Palazzi & potere

Calamandrei spiega perche’ il premier non puo’ toccare la Costituzione

“Nella preparazione della Costituzione il Governo non ha alcuna ingerenza: può esercitare per delega il potere legislativo ordinario, ma nel campo del potere costituente non può avere alcuna iniziativa. Neanche preparatoria”.
 

“Quando l’assemblea discuterà pubblicamente la nuova Costituzione, i banchi del Governo dovranno essere vuoti. Estraneo del pari deve rimanere il Governo alla formazione del progetto”.

“Se si affida al Governo o ad una commissione di tecnici non facenti parte dell’assemblea la preparazione del piano, la sovranità popolare viene menomata”.

 

Sarebbero bastate queste tre, semplici frasi e il principe dei giuristi Gustavo Zagrebelsky avrebbe messo in clamoroso, macroscopico fuorigioco il suo avversario Matteo Renzi nel super confronto davanti ai microfoni de La 7. Invece ha preferito parlare di parrucconi.

Le parole che avete letto,  scrive Andrea Cinquegrani sulla Voce delle Voci, sono state scritte, e pronunciate, da qualcuno che di Costituzione ne capiva, avendola inventata, Piero Calamandrei, il cui nome è finito sulla bocca di profani del calibro di un premier a totale digiuno di quella Carta, conosciuta al massimo attraverso i libri dello stesso professor Zagrebelsky con il quale ha interloquito. Per la disperazione di tanti italiani che avrebbero voluto – e vorrebbero – capirci qualcosa.

E per capirci qualcosa, purtroppo, occorre tornare a quelle parole di Calamandrei, che con grande acume Ferdinando Imposimato ci ha ricordato all’indomani del faccia a faccia e soprattutto del farneticante commento di Eugenio Scalfari pubblicato domenica sulle colonne di Repubblica.

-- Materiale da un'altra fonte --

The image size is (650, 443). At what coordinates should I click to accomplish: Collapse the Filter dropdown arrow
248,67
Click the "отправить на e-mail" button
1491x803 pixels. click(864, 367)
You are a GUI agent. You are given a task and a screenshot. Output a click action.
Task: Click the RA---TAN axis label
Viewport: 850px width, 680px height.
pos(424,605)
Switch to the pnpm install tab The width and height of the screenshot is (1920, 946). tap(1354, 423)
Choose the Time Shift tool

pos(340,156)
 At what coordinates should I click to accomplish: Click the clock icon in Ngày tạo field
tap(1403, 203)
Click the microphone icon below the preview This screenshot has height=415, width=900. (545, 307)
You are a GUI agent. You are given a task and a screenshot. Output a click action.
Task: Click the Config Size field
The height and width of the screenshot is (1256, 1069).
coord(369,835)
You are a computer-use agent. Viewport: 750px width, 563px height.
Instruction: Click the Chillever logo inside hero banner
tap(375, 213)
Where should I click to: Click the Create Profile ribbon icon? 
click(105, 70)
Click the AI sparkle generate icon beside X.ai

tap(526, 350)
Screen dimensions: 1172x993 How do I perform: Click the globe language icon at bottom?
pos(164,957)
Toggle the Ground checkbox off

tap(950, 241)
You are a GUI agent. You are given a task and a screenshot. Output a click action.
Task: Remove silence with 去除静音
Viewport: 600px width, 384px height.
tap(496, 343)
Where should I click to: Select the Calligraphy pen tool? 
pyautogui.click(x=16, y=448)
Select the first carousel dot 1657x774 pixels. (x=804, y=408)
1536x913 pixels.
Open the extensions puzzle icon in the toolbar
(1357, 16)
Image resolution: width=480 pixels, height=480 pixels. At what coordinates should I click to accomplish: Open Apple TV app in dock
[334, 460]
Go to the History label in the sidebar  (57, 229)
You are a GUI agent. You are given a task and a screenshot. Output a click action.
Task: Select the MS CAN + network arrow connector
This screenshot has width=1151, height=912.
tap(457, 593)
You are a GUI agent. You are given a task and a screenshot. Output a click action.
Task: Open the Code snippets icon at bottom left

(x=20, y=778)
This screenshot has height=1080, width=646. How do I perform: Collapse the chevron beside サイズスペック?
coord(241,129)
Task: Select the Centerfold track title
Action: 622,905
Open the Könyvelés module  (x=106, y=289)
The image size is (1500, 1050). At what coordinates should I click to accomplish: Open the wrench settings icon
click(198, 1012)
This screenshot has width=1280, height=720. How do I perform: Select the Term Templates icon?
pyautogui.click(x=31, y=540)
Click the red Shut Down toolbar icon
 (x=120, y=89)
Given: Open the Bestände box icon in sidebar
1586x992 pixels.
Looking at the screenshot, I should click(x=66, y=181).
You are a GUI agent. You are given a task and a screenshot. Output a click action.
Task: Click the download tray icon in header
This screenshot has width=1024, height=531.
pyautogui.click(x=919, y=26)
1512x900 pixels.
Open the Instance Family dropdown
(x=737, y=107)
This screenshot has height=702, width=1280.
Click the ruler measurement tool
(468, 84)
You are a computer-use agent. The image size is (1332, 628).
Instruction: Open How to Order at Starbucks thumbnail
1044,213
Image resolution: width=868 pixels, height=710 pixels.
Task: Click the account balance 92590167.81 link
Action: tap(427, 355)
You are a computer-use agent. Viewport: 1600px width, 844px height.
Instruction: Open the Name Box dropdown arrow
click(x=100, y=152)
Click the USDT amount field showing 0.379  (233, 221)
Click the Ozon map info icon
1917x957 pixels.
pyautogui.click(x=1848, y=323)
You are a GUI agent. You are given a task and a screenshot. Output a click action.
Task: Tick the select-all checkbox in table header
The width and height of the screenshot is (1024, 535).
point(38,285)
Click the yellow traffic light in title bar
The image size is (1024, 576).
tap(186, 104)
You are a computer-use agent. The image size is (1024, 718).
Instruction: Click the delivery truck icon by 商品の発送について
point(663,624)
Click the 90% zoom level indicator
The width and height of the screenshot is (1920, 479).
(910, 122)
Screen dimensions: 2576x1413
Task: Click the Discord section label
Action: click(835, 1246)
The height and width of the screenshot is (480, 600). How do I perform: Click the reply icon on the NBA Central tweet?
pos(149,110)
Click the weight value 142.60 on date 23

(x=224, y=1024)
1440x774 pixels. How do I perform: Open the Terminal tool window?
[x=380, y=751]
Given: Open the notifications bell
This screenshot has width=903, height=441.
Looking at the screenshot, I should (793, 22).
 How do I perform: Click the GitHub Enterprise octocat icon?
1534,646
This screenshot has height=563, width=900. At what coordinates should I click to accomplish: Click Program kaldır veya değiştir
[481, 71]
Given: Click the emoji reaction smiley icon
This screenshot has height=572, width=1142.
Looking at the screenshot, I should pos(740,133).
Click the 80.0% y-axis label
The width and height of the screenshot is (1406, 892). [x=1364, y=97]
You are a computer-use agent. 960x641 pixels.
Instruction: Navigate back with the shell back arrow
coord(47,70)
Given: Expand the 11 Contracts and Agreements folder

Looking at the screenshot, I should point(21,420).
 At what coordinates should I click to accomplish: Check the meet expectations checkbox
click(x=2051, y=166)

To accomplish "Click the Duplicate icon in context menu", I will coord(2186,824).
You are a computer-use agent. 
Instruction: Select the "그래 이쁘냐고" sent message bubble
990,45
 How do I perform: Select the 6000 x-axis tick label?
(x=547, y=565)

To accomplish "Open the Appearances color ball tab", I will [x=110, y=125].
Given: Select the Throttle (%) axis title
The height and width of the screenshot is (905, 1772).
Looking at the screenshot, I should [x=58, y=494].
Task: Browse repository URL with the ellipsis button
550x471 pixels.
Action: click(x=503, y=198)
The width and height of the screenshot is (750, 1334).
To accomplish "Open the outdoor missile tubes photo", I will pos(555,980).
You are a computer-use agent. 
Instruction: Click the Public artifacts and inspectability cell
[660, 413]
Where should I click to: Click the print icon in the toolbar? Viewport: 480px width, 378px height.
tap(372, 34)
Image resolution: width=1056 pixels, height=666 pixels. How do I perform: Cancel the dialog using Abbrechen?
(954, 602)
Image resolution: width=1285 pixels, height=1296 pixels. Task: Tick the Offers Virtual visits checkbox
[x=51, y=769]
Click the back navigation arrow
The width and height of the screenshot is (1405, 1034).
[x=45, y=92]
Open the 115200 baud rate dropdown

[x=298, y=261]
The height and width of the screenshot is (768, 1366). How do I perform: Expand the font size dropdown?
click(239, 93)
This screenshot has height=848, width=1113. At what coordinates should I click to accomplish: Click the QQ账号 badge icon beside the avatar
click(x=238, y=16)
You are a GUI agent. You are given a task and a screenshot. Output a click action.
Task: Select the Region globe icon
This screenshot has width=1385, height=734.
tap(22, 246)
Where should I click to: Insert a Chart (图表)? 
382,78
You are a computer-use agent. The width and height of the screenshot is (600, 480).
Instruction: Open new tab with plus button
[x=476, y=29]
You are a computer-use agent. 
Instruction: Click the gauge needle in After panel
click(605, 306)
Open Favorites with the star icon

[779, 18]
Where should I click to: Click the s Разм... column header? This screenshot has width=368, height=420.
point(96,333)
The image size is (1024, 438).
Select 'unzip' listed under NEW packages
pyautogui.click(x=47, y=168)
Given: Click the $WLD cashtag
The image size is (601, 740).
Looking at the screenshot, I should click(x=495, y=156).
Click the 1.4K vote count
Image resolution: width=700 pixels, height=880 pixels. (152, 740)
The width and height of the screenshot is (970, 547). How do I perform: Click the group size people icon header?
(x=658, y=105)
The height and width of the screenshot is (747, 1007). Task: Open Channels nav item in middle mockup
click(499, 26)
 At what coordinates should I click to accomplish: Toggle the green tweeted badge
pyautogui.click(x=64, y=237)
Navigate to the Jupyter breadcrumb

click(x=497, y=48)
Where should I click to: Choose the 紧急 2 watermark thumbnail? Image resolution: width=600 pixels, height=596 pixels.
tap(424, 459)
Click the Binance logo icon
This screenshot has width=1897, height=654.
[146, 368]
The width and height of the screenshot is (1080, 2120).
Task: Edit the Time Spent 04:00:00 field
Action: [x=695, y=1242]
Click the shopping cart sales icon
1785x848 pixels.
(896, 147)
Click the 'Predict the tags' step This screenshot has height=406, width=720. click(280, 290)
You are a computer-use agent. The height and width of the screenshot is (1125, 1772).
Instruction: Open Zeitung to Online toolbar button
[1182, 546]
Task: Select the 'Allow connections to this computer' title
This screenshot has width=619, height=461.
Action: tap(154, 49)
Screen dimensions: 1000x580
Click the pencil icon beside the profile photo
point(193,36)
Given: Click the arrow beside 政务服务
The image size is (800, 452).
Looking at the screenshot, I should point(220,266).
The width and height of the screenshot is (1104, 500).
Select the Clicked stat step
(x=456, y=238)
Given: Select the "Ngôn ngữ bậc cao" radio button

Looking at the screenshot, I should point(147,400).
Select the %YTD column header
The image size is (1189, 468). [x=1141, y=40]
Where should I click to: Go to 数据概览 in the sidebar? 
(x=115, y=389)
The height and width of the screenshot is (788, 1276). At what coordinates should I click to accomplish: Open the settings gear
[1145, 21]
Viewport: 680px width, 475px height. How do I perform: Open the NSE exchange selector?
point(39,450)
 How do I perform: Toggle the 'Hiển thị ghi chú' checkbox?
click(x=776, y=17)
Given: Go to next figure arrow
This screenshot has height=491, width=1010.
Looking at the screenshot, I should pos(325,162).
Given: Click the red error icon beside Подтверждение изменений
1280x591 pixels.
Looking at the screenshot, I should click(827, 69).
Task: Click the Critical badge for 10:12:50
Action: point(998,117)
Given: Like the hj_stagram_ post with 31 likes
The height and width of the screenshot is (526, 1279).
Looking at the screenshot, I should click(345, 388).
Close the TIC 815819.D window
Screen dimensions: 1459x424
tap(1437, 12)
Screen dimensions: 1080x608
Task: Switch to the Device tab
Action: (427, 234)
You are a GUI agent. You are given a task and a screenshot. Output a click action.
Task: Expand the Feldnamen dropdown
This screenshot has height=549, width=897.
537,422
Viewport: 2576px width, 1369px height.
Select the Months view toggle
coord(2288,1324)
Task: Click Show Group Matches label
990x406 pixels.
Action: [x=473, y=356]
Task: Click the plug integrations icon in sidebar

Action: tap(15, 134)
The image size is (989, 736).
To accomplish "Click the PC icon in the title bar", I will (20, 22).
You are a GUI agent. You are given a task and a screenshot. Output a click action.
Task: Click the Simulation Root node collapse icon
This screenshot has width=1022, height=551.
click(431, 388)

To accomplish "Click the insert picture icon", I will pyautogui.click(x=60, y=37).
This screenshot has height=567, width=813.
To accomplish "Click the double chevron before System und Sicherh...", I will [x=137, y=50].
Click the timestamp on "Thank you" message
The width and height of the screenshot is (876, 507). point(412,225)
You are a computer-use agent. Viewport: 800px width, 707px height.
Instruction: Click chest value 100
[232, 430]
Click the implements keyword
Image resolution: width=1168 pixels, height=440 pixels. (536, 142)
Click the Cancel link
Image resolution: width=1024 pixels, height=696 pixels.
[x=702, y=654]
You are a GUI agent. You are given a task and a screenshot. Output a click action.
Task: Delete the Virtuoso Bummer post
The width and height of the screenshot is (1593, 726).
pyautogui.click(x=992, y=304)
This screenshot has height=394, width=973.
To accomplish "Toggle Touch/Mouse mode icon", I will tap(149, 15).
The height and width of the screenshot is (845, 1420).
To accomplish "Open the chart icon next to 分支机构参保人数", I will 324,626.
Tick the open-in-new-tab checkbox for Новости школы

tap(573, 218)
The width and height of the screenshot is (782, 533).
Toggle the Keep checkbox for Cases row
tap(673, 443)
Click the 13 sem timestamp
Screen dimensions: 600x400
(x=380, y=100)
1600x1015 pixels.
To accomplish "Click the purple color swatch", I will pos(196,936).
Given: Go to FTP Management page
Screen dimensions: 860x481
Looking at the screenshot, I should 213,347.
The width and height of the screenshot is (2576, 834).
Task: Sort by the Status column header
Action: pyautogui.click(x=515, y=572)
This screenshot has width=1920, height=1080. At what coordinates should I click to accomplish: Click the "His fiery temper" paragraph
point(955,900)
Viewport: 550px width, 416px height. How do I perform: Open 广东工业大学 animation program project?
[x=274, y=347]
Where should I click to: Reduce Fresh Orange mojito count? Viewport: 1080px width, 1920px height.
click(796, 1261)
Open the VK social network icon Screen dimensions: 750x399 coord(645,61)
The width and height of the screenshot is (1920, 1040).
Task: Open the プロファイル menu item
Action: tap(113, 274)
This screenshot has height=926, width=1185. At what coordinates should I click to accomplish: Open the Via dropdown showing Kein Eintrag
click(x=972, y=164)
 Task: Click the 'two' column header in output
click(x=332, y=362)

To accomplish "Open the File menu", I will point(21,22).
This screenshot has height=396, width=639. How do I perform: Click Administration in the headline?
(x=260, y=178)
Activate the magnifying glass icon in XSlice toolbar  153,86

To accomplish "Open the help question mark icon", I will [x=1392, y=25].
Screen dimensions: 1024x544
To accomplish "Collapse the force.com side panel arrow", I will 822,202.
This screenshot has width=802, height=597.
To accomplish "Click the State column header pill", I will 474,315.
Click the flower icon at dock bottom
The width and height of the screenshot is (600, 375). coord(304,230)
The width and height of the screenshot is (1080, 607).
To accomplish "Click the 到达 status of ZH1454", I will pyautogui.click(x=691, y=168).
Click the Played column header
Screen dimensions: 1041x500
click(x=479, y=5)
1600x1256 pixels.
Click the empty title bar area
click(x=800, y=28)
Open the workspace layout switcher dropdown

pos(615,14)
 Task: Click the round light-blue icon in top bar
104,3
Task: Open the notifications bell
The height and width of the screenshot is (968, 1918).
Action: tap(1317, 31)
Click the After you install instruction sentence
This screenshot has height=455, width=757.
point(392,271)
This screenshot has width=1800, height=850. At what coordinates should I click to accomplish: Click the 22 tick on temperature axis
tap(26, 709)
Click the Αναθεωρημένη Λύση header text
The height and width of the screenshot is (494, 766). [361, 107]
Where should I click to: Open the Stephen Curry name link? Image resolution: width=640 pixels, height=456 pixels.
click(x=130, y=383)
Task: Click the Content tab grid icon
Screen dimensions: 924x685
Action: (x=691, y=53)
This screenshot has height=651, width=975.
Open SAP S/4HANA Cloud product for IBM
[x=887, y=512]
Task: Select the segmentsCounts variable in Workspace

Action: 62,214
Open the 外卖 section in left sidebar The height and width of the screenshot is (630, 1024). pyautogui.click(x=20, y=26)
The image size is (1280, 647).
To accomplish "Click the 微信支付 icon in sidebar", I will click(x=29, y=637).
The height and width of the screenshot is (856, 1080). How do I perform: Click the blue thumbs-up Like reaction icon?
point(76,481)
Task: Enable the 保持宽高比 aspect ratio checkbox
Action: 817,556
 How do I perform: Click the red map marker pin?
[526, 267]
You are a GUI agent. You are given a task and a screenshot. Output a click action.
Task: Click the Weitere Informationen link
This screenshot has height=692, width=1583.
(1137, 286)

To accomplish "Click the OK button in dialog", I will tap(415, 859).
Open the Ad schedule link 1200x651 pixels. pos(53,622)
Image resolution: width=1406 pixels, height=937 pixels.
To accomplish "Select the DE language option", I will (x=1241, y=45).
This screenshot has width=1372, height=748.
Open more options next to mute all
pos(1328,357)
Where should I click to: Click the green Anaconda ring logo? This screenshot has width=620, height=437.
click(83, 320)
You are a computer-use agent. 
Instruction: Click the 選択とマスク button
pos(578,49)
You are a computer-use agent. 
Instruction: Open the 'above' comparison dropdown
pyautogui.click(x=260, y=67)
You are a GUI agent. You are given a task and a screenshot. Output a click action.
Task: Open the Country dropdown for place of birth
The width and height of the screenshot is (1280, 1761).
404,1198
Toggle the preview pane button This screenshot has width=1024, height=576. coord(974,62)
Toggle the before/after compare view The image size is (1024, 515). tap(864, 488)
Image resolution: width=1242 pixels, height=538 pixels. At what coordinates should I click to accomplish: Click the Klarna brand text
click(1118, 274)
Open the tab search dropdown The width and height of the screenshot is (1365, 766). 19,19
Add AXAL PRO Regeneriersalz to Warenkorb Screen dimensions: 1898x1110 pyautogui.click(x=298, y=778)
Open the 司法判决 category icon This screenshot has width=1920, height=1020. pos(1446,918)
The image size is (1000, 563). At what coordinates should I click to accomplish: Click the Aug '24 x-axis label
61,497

Le parole Calamandrei hanno una enorme pregio: quello della semplicità e della chiarezza, in una materia di grande interesse pubblico ma ammazzata da politicanti, tecnicisti e parrucconi, appunto.
 

Ci voleva Calamandrei per sottolineare un dato che, da solo, fa tutta la differenza: il gioco è truccato, la partita è taroccata. Proprio come succede nel calcio: non solo se l’arbitro è venduto, se fa chiaramente il tifo per una squadra, ma anche se viene permesso ad una formazione di giocare in dodici, oppure di utilizzare un calciatore non in regola. E’ successo, per una quisquilia, a inizio campionato: il Sassuolo, che aveva vinto sul campo una partita con il Pescara, ma utilizzando, per i dieci minuti finali, un giovane della squadra Primavera non in regola con le autorizzazioni, ha poi perso la partita a tavolino.

Qui la questione è un appena un po’ più grossa, e riguarda i destini del nostro stupendo ma sventurato Paese, governato da bande di lanzichenecchi e orde di unni/visigoti che si alternato al banchetto.

 
Sarebbero bastate queste parole, dicevamo, per alzarsi dal tavolo e abbandonare il confronto: visto che l’avversario non ha le carte in regola e nasconde gli assi nel taschino. Oppure per portarlo avanti, ma avendo fatto capire con chiarezza e rigore – morale, giuridico, scientifico – che la partita è truccata, che chi mi sta di fronte non è legittimato, non dovrebbe trovarsi lì ma altrove, a dirigere il governo (incarico per il quale non è stato mai neanche scelto dal popolo dopo una normale elezione) e osservare la partita sulla Costituzione da spettatore, senza intervenire neanche di un millimetro, come osservava Calamandrei.

Invece, un premier a tutto campo, solo nelle forme british (“con tutto il rispetto”, “ho studiato sui suoi testi”), ma nella sostanza autore di tackle e falli da cartellino che più rosso (è il solo caso di rosso per Renzi nella vita, ne siamo sicuri) non si può.

Ma quale arbitro può mai sanzionare l’espulsione dal match del premier? Nessuno.